■ **Dataset extract**
■ ■ ■ ■
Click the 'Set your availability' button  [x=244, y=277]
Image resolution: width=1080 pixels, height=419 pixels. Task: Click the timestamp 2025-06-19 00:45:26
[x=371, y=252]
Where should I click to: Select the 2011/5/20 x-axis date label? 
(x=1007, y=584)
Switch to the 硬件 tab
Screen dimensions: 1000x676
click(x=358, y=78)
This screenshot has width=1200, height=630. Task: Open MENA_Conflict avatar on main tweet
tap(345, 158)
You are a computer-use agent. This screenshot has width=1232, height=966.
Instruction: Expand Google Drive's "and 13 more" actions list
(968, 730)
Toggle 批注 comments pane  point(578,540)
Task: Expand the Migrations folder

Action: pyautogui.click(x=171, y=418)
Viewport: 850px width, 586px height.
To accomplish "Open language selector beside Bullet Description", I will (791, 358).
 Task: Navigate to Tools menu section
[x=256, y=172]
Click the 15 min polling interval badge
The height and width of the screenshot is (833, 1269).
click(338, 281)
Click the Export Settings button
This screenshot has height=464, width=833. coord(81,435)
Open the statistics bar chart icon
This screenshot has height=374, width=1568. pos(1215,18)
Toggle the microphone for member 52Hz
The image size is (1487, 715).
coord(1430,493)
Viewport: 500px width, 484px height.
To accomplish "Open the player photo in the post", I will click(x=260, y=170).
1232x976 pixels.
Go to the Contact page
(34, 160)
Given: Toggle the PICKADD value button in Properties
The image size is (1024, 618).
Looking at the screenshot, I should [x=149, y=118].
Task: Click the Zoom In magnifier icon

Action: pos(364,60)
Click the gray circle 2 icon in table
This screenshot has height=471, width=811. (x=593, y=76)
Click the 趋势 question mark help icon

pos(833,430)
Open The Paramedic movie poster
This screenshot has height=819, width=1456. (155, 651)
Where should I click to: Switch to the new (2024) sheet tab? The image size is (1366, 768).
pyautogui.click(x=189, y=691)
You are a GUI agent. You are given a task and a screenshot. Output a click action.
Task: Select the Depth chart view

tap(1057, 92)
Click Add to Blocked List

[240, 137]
■ ■ ■ ■
■ **Exercise**
Write out exactly the lines starting with the one that holds "The image size is (1024, 618)." and running through the last line above.

■ **Reply to the task**
The image size is (1024, 618).
Looking at the screenshot, I should [x=149, y=118].
Task: Click the Zoom In magnifier icon

Action: pos(364,60)
Click the gray circle 2 icon in table
This screenshot has height=471, width=811. (x=593, y=76)
Click the 趋势 question mark help icon

pos(833,430)
Open The Paramedic movie poster
This screenshot has height=819, width=1456. (155, 651)
Where should I click to: Switch to the new (2024) sheet tab? The image size is (1366, 768).
pyautogui.click(x=189, y=691)
You are a GUI agent. You are given a task and a screenshot. Output a click action.
Task: Select the Depth chart view

tap(1057, 92)
Click Add to Blocked List

[240, 137]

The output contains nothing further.